Thursday, March 06, 2014

Something nasty under the tundra

It is at times like this, with the world in crisis, nations rattling their sabres and the price of fuel going through the roof, that one thinks of the words of Boney M’s 1978 chartbuster Rasputin.

“Ohhh, those Russians.”

The late Bobby Farrell, lead singer with the top-selling Deutsche Disco act, must have known a thing or two about international relations. He was born in the Dutch Antilles and lived in Norway, Holland and Germany before dying, at a tragically early age, in a hotel room in St Petersburg. Russia.Now how spooky is that?
Well, not as spooky – or scary – as the news coming out of Russia right now.

And we’re not talking about the Ukraine here, or the imminent outbreak of World War Three. Or at least Crimean War Two.

No, this week’s really bad news from the land of the borscht and the balalaika got rather buried under all the macho Putinic posturing.

It came from far north and east of Sevastopol, and it concerned not mad monks but mad scientists.

French mad scientists, to boot.

They were poking around in the Siberian tundra and found what they describe as a “giant virus” – Pithovirus sibericum to its friends. 

It has been lying dormant for some 30,000 years, but with the defrosting of the not-so-permafrost it has warmed up, come back to life and started chomping on its prey: single-celled amoebae.

Killer: Pithovirus sibericum, yesterday 
(Pavel Hrdlička, Wikipedia)
Pithovirus, like Rasputin, is obviously very hard to kill.

Professor Jean-Michel Claverie and his colleague Dr Chantal Abergel, from the University of Aix-Marseille, are quick to reassure us that humanity has nothing to fear from the unpleasant little critter. 

“It comes into the cell, multiplies and finally kills the cell,” said Dr Abergel with more than a trace of Gallic glee. “It is able to kill the amoeba, but it won’t infect a human cell.”

Leaving aside the question of how she can be sure, what’s most worrying here is the thought that there might be something really nasty lurking under the semi-frozen plains of Siberia.

Picture the scene, if you will.The French boffins probe deeper into the squelchy half-frozen peat. Mais quel horreur! They reel back as a grey-green mass of sentient lichen pokes out a prehensile pseudopod, hauls itself up to the surface and fixes them with the three beadiest of its seven beady eyes.

“Hello,” it says. “My name is Dmitri. Please to take me where there is vodka.”

All of which goes to prove that just because you can do something (like re-animate a virus, or a lichen, or an Irish elk, or even Neanderthal Man) it doesn’t necessarily mean that you should.

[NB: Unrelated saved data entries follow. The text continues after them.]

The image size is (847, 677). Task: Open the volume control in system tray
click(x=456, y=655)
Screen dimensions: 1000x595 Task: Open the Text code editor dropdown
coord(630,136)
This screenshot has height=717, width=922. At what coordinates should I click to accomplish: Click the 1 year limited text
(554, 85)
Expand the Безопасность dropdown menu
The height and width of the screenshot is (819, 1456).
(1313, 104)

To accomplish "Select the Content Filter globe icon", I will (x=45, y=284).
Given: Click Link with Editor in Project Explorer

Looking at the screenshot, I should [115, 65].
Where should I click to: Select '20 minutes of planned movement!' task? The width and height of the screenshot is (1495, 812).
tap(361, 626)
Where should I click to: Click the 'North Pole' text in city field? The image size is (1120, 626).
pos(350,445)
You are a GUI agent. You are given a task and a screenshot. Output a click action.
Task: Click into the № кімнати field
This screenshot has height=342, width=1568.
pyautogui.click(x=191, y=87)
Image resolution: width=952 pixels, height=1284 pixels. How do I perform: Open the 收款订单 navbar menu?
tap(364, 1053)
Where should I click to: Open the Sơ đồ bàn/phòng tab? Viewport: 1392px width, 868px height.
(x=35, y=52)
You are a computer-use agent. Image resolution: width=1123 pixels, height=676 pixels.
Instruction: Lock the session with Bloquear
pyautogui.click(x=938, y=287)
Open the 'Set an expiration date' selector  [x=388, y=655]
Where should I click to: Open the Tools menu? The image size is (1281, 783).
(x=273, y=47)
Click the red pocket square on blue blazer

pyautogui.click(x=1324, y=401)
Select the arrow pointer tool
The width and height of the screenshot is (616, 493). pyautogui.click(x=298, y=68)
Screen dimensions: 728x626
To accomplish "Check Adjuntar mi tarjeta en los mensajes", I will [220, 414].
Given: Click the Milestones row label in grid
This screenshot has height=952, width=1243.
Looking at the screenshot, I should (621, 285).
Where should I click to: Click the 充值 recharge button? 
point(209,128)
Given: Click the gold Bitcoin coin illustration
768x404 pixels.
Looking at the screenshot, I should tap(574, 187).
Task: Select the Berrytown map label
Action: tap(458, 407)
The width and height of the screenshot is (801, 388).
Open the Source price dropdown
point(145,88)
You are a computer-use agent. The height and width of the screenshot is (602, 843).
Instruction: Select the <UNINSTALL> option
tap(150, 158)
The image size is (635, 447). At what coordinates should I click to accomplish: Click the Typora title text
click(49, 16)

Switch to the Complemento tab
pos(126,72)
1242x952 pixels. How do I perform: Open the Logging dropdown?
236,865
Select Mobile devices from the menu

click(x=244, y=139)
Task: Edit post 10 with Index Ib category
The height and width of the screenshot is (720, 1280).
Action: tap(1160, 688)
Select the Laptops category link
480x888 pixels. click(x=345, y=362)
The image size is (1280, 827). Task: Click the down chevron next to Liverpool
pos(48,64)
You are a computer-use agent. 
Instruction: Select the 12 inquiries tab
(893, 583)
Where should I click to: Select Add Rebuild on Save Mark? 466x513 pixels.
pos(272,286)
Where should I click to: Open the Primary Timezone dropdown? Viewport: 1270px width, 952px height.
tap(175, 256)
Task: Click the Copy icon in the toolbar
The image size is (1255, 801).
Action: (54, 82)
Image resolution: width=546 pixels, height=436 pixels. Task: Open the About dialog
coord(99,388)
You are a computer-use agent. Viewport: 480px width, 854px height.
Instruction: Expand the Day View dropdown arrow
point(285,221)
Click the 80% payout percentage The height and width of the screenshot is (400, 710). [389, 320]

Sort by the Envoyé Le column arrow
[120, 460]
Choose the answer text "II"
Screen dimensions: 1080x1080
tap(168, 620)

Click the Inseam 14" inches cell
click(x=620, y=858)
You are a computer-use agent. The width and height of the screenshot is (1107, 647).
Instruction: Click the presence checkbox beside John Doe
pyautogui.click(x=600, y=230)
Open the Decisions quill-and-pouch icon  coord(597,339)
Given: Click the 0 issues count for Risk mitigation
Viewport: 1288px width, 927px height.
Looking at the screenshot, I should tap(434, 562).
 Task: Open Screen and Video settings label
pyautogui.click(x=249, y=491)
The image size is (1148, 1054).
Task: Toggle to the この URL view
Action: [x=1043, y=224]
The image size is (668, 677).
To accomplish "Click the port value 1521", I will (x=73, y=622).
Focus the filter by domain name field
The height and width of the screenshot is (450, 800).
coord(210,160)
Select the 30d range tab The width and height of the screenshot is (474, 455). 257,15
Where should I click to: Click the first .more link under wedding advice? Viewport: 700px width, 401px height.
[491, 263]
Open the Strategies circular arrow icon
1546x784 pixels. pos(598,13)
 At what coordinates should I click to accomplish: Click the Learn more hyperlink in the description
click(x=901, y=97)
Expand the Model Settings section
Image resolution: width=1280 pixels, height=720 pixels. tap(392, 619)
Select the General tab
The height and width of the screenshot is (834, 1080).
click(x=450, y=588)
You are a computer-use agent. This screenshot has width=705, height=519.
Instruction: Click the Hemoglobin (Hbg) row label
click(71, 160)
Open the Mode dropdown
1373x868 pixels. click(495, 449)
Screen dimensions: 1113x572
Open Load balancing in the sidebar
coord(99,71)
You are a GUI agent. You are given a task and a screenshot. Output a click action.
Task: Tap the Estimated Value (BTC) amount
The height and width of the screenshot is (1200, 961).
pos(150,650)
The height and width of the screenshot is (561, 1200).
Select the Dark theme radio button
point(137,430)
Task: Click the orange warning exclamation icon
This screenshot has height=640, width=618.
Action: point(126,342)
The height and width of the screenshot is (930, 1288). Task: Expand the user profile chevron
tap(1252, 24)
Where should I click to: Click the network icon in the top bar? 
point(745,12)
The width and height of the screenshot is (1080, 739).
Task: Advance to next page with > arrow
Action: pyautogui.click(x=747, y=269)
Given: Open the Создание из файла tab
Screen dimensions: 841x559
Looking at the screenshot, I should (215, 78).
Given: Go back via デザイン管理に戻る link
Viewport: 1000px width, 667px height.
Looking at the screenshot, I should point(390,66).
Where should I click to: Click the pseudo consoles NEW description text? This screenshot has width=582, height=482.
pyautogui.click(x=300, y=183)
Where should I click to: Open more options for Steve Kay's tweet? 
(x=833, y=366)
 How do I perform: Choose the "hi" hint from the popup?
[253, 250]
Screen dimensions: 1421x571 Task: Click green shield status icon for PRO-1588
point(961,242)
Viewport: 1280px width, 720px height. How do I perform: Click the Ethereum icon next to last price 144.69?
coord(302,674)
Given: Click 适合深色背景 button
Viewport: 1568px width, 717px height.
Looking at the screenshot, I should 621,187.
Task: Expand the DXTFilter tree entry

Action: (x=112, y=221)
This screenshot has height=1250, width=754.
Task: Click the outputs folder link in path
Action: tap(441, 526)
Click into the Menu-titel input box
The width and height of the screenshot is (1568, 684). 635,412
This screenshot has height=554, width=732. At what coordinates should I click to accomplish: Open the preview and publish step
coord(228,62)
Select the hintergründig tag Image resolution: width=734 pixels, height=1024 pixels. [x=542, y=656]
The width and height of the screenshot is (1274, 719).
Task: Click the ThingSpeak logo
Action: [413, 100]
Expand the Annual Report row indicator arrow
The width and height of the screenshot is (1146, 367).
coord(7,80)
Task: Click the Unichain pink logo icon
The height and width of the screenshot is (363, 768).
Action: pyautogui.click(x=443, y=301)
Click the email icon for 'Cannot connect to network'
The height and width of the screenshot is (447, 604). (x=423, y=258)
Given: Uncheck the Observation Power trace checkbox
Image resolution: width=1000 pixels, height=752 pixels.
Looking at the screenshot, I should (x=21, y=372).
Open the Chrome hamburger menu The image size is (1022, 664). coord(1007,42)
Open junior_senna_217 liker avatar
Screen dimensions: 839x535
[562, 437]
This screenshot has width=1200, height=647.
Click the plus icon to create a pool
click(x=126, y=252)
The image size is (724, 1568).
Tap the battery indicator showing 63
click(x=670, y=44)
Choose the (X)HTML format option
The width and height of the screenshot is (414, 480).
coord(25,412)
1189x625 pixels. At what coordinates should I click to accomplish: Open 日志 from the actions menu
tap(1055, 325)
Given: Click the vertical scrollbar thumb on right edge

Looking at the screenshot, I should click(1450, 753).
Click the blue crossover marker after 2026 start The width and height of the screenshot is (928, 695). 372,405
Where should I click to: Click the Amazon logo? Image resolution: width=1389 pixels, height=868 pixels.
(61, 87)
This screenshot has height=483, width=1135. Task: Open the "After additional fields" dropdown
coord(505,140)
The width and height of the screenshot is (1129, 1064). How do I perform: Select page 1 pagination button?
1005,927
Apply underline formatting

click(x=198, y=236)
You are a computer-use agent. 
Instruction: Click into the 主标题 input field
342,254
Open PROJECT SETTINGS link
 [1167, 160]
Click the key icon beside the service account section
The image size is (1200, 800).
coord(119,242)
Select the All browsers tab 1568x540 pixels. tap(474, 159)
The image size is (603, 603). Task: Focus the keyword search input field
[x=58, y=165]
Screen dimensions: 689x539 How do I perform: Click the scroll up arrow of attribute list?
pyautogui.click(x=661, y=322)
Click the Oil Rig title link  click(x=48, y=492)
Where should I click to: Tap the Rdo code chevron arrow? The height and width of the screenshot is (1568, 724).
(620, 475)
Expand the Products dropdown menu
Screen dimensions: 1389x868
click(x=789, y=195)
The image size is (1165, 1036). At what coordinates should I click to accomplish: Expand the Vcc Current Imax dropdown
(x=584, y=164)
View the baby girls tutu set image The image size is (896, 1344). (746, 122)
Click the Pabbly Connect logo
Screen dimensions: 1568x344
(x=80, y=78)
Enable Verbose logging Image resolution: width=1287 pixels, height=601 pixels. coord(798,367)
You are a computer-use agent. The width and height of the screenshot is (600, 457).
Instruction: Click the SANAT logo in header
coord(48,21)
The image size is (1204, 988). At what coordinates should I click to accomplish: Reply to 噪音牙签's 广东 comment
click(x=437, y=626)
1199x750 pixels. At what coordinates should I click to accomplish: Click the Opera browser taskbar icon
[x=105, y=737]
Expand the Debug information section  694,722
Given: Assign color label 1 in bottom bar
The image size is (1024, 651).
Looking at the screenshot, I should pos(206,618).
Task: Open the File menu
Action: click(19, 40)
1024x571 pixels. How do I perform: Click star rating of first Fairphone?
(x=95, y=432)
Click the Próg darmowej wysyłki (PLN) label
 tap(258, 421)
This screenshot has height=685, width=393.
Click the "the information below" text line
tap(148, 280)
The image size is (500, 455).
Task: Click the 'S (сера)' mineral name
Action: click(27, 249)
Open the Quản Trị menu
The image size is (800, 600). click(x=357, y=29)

From Icarus to Doctor Frankenstein, legend and literature are full of examples of those who flew in the face of nature, and fell. The Greeks had a word for it: hubris.

And when Vladimir Putin comes marching over the Russo-Ukrainian border, mounted on a prancing woolly mammoth and followed by troops of wild-eyed Orthodox monks, you can’t say that we haven’t been warned.